▶ EXERCISE: Rescale part of the listing below, starting with the line that contains "You are a computer-use agent. 1030x636" and going on through the line that contains "will pyautogui.click(x=421, y=49).", and reproduce only those lines, requests included. Multiply each click coordinate in the answers by 2.35 and round to whole numbers, halves up, leaving every number in the requests unchanged.
##############################
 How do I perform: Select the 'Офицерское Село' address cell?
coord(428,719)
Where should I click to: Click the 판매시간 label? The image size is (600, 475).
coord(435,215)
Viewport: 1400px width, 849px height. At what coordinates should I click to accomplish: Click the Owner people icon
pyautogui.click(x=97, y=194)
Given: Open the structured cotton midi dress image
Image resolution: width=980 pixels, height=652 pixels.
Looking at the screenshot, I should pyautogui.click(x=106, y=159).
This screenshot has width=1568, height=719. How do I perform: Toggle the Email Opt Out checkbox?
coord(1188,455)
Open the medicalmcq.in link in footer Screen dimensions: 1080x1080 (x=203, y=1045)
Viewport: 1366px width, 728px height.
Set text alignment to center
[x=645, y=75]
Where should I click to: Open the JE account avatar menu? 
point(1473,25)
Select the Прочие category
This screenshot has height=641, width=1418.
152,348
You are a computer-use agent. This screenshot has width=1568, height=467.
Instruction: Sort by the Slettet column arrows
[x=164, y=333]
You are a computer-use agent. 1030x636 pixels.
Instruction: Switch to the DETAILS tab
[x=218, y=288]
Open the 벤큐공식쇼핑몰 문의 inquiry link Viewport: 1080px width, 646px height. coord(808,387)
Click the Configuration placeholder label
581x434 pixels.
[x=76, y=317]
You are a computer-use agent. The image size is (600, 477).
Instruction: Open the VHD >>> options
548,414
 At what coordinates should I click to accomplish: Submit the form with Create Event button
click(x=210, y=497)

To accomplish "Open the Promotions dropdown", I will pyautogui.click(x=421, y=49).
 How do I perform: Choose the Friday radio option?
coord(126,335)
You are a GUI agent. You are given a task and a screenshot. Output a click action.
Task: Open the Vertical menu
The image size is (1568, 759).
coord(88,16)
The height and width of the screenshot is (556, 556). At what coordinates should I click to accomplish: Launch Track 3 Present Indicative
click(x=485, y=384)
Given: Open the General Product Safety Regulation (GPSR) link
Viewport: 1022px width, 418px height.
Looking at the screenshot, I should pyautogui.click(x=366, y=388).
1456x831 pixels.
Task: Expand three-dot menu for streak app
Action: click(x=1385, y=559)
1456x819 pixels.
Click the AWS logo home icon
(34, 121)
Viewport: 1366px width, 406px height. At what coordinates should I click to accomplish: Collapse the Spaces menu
##############################
▶ WRITTEN RESPONSE:
You are a computer-use agent. 1030x636 pixels.
Instruction: Switch to the DETAILS tab
[x=512, y=677]
Open the 벤큐공식쇼핑몰 문의 inquiry link Viewport: 1080px width, 646px height. coord(1899,909)
Click the Configuration placeholder label
581x434 pixels.
[x=179, y=745]
You are a computer-use agent. The image size is (600, 477).
Instruction: Open the VHD >>> options
1288,973
 At what coordinates should I click to accomplish: Submit the form with Create Event button
click(x=494, y=1168)

To accomplish "Open the Promotions dropdown", I will pyautogui.click(x=989, y=115).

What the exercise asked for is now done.